But the problem with being the Shirley MacLaine to the Rat Pack, is that though you are a standing member; a band girl that has been deemed cool enough to hang with the boys… you never really ARE one of the boys and so… it set up a musical dichotomy: me on one side…resentful and hurt… the boys on the other…happy to continue on as they always had.

Having grown up with brothers, I had pretty much resigned myself to this “Continental Divide” this “He-Man Woman-Haters Club” until the day that Joe Wood went way too far.

Joe my boyfriend at the time (later my husband) was in T.S.O.L and we were caught up in a VERY passionate relationship.

We were actually known all around town for our knock down drag-outs.

We were the Ike and Tina Turner of Long Beach.

The Johnny Cash and June Carter of the Punk Rock World.

The Loretta Lynn and Doolittle Lynn of the local club scene.

Basically, we were everything that has EVER been represented in volatile musical couples since the dawn of Rock-n-Roll.

You never knew what to expect from either of us and we never knew what to expect from each other.

One day, as we were driving in our old 69 Buick Wildcat past El Dorado Park on our way to God knows where, we got into one of our terrible arguments.

I don’t know how it started but it escalated so quickly, that by the time we turned off of Spring Street and onto Studebaker Road, it was nearing fist-a-cuffs.

* **RECORD EXTRACTS**:
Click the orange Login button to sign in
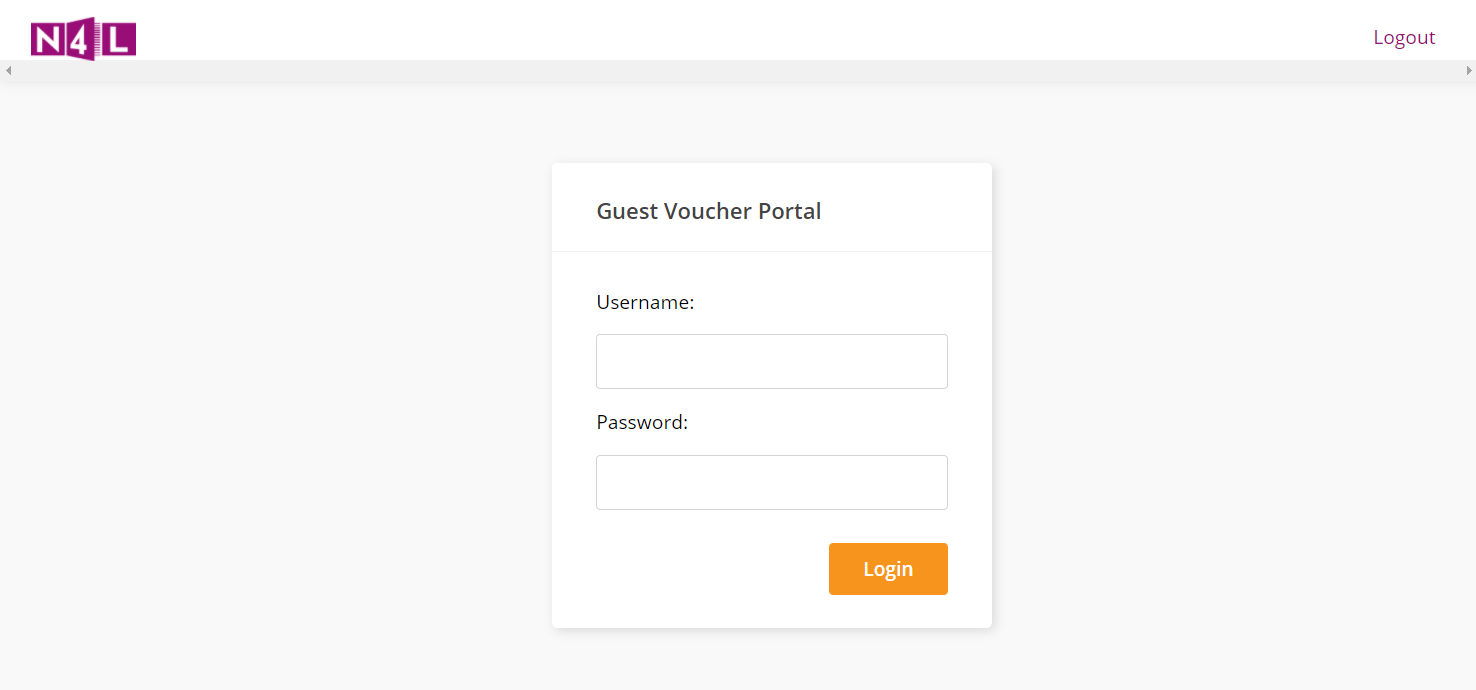 pyautogui.click(x=887, y=568)
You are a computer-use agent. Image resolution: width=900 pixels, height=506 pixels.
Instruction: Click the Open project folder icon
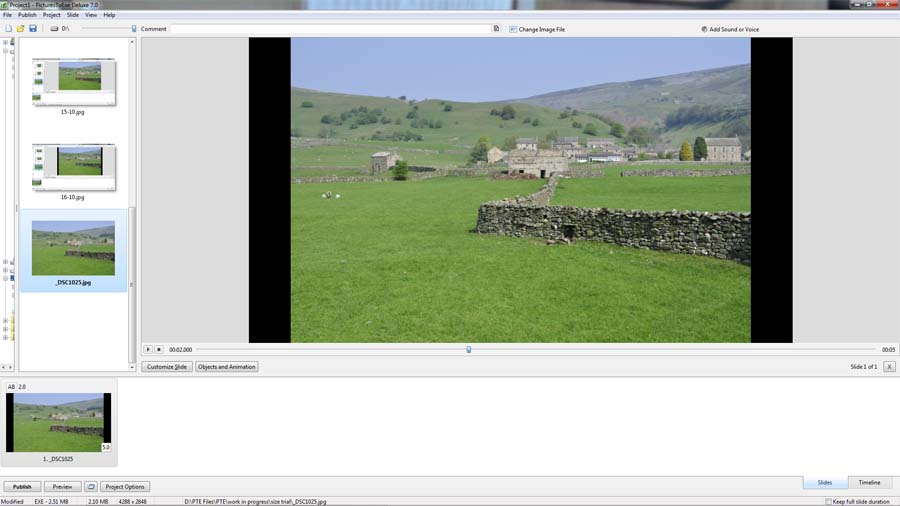20,29
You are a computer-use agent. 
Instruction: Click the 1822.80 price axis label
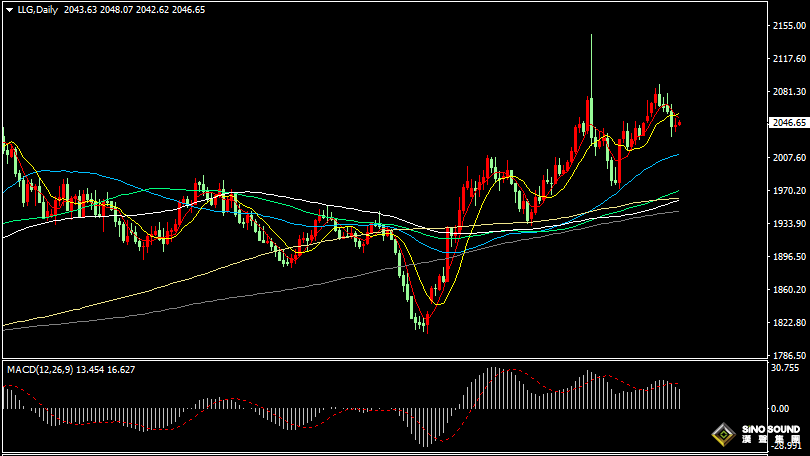click(789, 323)
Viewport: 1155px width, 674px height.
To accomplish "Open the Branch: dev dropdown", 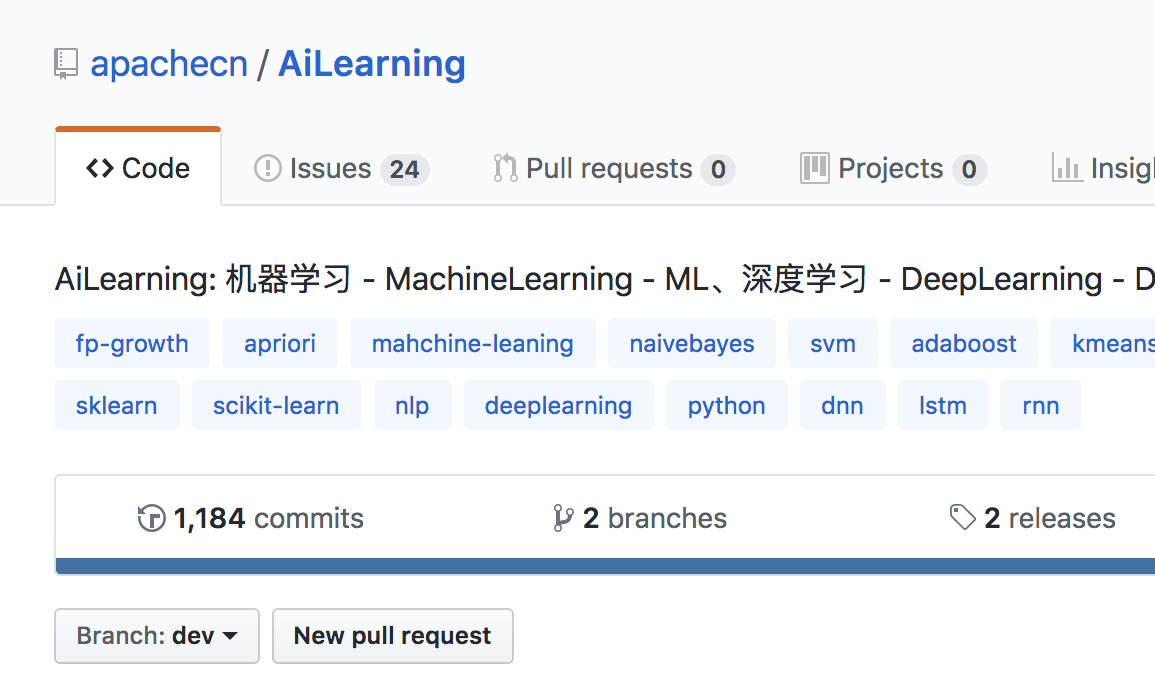I will pyautogui.click(x=157, y=636).
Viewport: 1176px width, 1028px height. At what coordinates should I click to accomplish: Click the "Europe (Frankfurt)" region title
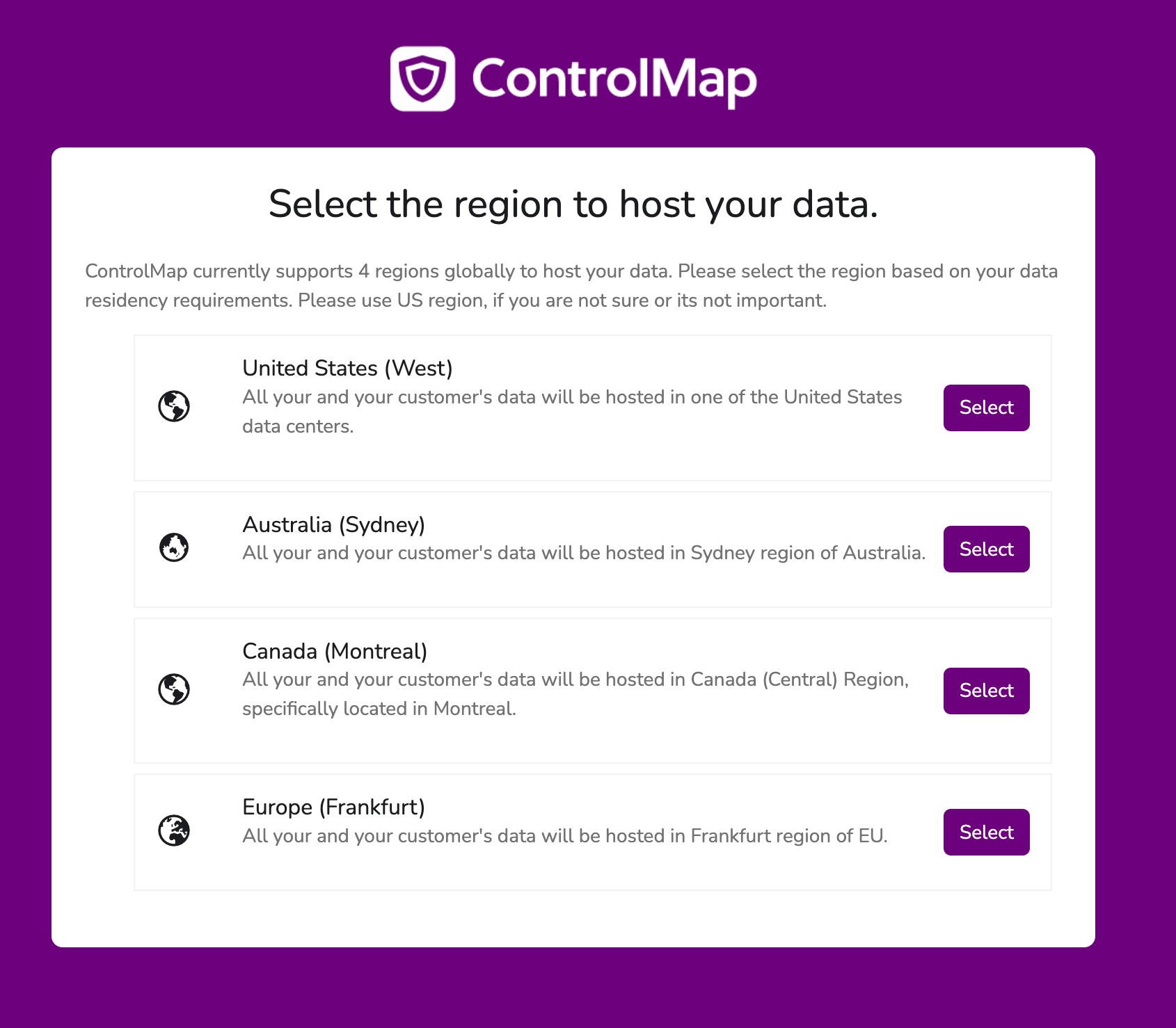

* **JOB**: Copy the memoir passage from "Joe my boyfriend" through "local club scene.", swapping "Long Beach" for "Huntington Beach". The data has nothing to do with this.

* **ANSWER TO THIS TASK**:
Joe my boyfriend at the time (later my husband) was in T.S.O.L and we were caught up in a VERY passionate relationship.

We were actually known all around town for our knock down drag-outs.

We were the Ike and Tina Turner of Huntington Beach.

The Johnny Cash and June Carter of the Punk Rock World.

The Loretta Lynn and Doolittle Lynn of the local club scene.